Reputation: 402
I'm looking to implement a classifier with approximately 150 categories (probably in Java) mostly for tweets (so very small documents).Some of the classes have very similar domains eg. 'Companies', 'Competition', 'Consumers' , 'International law', 'International organisations', 'International politics and government' . What algorithm/ approach is best when such a high resolution is needed? I've tried Naive Bayes (obv) and so far it hasn't performed very well (although that could just be due to the quality of the training data). The communities thoughts would be very welcome!
Thanks,
Mark
Upvotes: 4
Views: 989
Reputation: 3770
It might be worthwhile to come up with a hierarchical classifier built from (potentially many) levels of sub-classifiers (i.e., come up with a taxonomy for your document labels).
A single classifier can output any of the many possible class labels.
A hierarchical classifier groups related class labels together, and performs additional layers of classification until a leaf node is reached (or until the confidence drops below a certain threshold).
The intuition is that the classifier will have an easier time learning discriminative features when the number of categories is fewer.
For example, a hierarchical classifier may have an easier time learning that player
is a good feature indicative of sports, whereas a single classifier would have a more difficult time if player
was only seen for one category (basketball) and not another (hockey).
Upvotes: 5
Reputation: 930
You should try different algorithms, as no model is known to outperform the rest. Weka (as suggested by @Sanz) or RapidMiner are good options to try multiple classifiers without too much trouble.
The problem in your case is that tweets carry a very limited amount of information, and the issue is not which method to apply, but how to represent the information. You should try some techniques for knowledge augmentation using tweet data such as the author or the hashtags. Do you have access to this information?
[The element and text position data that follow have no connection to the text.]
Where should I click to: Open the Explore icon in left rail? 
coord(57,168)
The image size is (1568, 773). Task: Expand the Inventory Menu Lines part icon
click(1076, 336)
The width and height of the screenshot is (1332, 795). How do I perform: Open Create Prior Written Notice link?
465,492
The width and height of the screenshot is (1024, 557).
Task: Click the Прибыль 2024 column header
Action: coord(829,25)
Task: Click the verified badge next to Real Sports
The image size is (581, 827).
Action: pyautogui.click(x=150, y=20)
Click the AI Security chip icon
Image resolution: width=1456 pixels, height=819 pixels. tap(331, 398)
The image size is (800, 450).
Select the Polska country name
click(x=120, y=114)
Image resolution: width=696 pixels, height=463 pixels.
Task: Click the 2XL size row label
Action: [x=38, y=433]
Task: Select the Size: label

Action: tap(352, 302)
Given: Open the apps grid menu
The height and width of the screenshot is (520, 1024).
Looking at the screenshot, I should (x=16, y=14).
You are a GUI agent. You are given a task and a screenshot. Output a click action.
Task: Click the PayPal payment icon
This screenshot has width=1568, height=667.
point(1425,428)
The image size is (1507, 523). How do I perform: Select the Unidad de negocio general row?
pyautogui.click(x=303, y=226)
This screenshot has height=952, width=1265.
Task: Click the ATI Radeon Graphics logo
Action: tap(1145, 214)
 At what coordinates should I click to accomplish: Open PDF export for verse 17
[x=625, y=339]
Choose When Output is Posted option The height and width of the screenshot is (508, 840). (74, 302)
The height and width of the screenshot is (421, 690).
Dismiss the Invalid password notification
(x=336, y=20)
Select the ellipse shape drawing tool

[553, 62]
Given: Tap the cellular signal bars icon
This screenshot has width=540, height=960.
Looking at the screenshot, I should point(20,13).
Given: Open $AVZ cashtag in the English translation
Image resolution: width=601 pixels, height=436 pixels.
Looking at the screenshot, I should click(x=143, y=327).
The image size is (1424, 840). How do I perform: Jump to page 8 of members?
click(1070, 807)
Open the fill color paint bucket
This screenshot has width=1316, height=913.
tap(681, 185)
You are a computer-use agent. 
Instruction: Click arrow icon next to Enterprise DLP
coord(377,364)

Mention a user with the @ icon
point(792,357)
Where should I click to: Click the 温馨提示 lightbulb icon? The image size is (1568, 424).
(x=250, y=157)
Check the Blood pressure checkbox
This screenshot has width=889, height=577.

Considering multi-label methods is also a good option. However, I would focus on data representation and augmentation first.
Regards,
Upvotes: 2
Reputation: 1599
Weka is a tool for experiment with different with various machine learning models (Naive Bayes, C4.5, OneR, SVM, K-NN...), one of the most used for data mining. Maybe you want to experiment with different models to see what fits best in your problem.
You can call the algorithms from you Java Code or use their executable to run them directly on your dataset.
As you categories are similar, maybe you want to check too some Multi-label classification methods
Upvotes: 2